===== Available data =====

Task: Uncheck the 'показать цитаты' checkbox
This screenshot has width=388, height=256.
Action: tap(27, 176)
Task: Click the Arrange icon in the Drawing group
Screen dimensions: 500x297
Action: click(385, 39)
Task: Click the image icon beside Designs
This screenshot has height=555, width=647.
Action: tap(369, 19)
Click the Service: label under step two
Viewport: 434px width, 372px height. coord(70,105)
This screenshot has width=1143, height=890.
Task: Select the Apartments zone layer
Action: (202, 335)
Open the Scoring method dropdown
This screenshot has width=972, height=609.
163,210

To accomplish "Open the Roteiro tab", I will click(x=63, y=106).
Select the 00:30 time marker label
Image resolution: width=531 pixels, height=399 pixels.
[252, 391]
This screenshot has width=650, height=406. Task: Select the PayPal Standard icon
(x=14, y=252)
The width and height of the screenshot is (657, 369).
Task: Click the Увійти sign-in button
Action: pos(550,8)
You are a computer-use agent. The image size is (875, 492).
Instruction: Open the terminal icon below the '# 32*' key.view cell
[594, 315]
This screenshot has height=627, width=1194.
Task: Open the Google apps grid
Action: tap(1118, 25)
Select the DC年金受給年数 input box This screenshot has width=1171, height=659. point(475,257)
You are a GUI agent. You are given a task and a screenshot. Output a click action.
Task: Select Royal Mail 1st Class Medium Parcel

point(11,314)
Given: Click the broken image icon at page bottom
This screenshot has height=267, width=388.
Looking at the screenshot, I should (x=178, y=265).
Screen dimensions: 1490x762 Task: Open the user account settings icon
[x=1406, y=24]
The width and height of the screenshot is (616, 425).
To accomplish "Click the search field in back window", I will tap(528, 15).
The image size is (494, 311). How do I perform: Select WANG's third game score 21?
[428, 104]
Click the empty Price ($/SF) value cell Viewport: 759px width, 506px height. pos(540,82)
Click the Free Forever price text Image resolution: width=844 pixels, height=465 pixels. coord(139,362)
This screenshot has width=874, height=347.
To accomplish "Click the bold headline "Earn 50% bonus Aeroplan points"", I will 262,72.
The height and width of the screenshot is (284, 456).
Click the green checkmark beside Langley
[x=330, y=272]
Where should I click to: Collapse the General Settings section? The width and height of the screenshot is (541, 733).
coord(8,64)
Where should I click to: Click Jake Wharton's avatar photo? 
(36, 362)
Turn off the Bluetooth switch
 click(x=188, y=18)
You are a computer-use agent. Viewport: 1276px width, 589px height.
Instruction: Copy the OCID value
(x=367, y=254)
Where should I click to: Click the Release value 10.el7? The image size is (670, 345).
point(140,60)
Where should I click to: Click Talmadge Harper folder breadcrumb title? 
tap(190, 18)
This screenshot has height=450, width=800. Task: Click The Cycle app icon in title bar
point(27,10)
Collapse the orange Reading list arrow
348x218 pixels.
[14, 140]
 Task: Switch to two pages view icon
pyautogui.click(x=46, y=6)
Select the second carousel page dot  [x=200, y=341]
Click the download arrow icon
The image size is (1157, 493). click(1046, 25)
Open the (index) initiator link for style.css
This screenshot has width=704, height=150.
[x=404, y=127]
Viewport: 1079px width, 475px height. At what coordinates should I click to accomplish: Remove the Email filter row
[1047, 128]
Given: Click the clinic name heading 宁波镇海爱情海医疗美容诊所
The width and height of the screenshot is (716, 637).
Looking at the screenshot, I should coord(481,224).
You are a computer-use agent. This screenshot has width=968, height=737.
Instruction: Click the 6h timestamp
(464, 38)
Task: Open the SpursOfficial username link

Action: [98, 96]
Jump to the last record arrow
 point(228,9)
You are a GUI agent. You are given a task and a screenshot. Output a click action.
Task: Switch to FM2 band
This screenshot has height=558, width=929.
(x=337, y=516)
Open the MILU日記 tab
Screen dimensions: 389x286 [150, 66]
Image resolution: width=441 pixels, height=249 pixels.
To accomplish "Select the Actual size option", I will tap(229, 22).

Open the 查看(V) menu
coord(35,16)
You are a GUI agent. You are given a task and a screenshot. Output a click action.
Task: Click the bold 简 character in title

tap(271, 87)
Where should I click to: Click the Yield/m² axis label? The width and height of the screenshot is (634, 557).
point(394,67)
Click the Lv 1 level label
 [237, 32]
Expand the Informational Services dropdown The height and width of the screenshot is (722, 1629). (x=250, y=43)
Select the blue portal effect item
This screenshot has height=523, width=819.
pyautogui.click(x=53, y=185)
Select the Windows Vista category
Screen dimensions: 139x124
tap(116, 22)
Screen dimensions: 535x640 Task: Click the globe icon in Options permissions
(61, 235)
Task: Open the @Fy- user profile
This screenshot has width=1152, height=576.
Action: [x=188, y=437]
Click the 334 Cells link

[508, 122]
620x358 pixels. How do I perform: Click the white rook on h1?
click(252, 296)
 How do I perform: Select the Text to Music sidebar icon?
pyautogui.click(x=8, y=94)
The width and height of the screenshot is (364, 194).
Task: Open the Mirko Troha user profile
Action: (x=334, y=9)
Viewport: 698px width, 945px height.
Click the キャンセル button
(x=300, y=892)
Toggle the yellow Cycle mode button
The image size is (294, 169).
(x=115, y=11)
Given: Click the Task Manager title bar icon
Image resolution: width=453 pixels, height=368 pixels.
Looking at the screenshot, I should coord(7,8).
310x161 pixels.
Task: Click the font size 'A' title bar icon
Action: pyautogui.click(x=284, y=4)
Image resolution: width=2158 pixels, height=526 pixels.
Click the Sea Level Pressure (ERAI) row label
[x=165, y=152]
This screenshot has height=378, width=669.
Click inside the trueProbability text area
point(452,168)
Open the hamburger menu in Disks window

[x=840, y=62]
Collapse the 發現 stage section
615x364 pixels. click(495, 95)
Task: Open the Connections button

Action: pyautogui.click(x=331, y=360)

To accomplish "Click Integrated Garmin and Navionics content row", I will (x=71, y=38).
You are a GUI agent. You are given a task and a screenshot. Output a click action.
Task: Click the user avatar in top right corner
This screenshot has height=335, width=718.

=====

Problem to solve => Output all the lines above. Keep each one exact.

Response =>
Task: Uncheck the 'показать цитаты' checkbox
This screenshot has width=388, height=256.
Action: tap(27, 176)
Task: Click the Arrange icon in the Drawing group
Screen dimensions: 500x297
Action: click(385, 39)
Task: Click the image icon beside Designs
This screenshot has height=555, width=647.
Action: tap(369, 19)
Click the Service: label under step two
Viewport: 434px width, 372px height. coord(70,105)
This screenshot has width=1143, height=890.
Task: Select the Apartments zone layer
Action: (202, 335)
Open the Scoring method dropdown
This screenshot has width=972, height=609.
163,210

To accomplish "Open the Roteiro tab", I will click(x=63, y=106).
Select the 00:30 time marker label
Image resolution: width=531 pixels, height=399 pixels.
[252, 391]
This screenshot has width=650, height=406. Task: Select the PayPal Standard icon
(x=14, y=252)
The width and height of the screenshot is (657, 369).
Task: Click the Увійти sign-in button
Action: pos(550,8)
You are a computer-use agent. The image size is (875, 492).
Instruction: Open the terminal icon below the '# 32*' key.view cell
[594, 315]
This screenshot has height=627, width=1194.
Task: Open the Google apps grid
Action: tap(1118, 25)
Select the DC年金受給年数 input box This screenshot has width=1171, height=659. point(475,257)
You are a GUI agent. You are given a task and a screenshot. Output a click action.
Task: Select Royal Mail 1st Class Medium Parcel

point(11,314)
Given: Click the broken image icon at page bottom
This screenshot has height=267, width=388.
Looking at the screenshot, I should (x=178, y=265).
Screen dimensions: 1490x762 Task: Open the user account settings icon
[x=1406, y=24]
The width and height of the screenshot is (616, 425).
To accomplish "Click the search field in back window", I will tap(528, 15).
The image size is (494, 311). How do I perform: Select WANG's third game score 21?
[428, 104]
Click the empty Price ($/SF) value cell Viewport: 759px width, 506px height. pos(540,82)
Click the Free Forever price text Image resolution: width=844 pixels, height=465 pixels. coord(139,362)
This screenshot has width=874, height=347.
To accomplish "Click the bold headline "Earn 50% bonus Aeroplan points"", I will 262,72.
The height and width of the screenshot is (284, 456).
Click the green checkmark beside Langley
[x=330, y=272]
Where should I click to: Collapse the General Settings section? The width and height of the screenshot is (541, 733).
coord(8,64)
Where should I click to: Click Jake Wharton's avatar photo? 
(36, 362)
Turn off the Bluetooth switch
 click(x=188, y=18)
You are a computer-use agent. Viewport: 1276px width, 589px height.
Instruction: Copy the OCID value
(x=367, y=254)
Where should I click to: Click the Release value 10.el7? The image size is (670, 345).
point(140,60)
Where should I click to: Click Talmadge Harper folder breadcrumb title? 
tap(190, 18)
This screenshot has height=450, width=800. Task: Click The Cycle app icon in title bar
point(27,10)
Collapse the orange Reading list arrow
348x218 pixels.
[14, 140]
 Task: Switch to two pages view icon
pyautogui.click(x=46, y=6)
Select the second carousel page dot  [x=200, y=341]
Click the download arrow icon
The image size is (1157, 493). click(1046, 25)
Open the (index) initiator link for style.css
This screenshot has width=704, height=150.
[x=404, y=127]
Viewport: 1079px width, 475px height. At what coordinates should I click to accomplish: Remove the Email filter row
[1047, 128]
Given: Click the clinic name heading 宁波镇海爱情海医疗美容诊所
The width and height of the screenshot is (716, 637).
Looking at the screenshot, I should coord(481,224).
You are a computer-use agent. This screenshot has width=968, height=737.
Instruction: Click the 6h timestamp
(464, 38)
Task: Open the SpursOfficial username link

Action: [98, 96]
Jump to the last record arrow
 point(228,9)
You are a GUI agent. You are given a task and a screenshot. Output a click action.
Task: Switch to FM2 band
This screenshot has height=558, width=929.
(x=337, y=516)
Open the MILU日記 tab
Screen dimensions: 389x286 [150, 66]
Image resolution: width=441 pixels, height=249 pixels.
To accomplish "Select the Actual size option", I will tap(229, 22).

Open the 查看(V) menu
coord(35,16)
You are a GUI agent. You are given a task and a screenshot. Output a click action.
Task: Click the bold 简 character in title

tap(271, 87)
Where should I click to: Click the Yield/m² axis label? The width and height of the screenshot is (634, 557).
point(394,67)
Click the Lv 1 level label
 [237, 32]
Expand the Informational Services dropdown The height and width of the screenshot is (722, 1629). (x=250, y=43)
Select the blue portal effect item
This screenshot has height=523, width=819.
pyautogui.click(x=53, y=185)
Select the Windows Vista category
Screen dimensions: 139x124
tap(116, 22)
Screen dimensions: 535x640 Task: Click the globe icon in Options permissions
(61, 235)
Task: Open the @Fy- user profile
This screenshot has width=1152, height=576.
Action: [x=188, y=437]
Click the 334 Cells link

[508, 122]
620x358 pixels. How do I perform: Click the white rook on h1?
click(252, 296)
 How do I perform: Select the Text to Music sidebar icon?
pyautogui.click(x=8, y=94)
The width and height of the screenshot is (364, 194).
Task: Open the Mirko Troha user profile
Action: (x=334, y=9)
Viewport: 698px width, 945px height.
Click the キャンセル button
(x=300, y=892)
Toggle the yellow Cycle mode button
The image size is (294, 169).
(x=115, y=11)
Given: Click the Task Manager title bar icon
Image resolution: width=453 pixels, height=368 pixels.
Looking at the screenshot, I should coord(7,8).
310x161 pixels.
Task: Click the font size 'A' title bar icon
Action: pyautogui.click(x=284, y=4)
Image resolution: width=2158 pixels, height=526 pixels.
Click the Sea Level Pressure (ERAI) row label
[x=165, y=152]
This screenshot has height=378, width=669.
Click inside the trueProbability text area
point(452,168)
Open the hamburger menu in Disks window

[x=840, y=62]
Collapse the 發現 stage section
615x364 pixels. click(495, 95)
Task: Open the Connections button

Action: pyautogui.click(x=331, y=360)

To accomplish "Click Integrated Garmin and Navionics content row", I will (x=71, y=38).
You are a GUI agent. You are given a task and a screenshot. Output a click action.
Task: Click the user avatar in top right corner
This screenshot has height=335, width=718.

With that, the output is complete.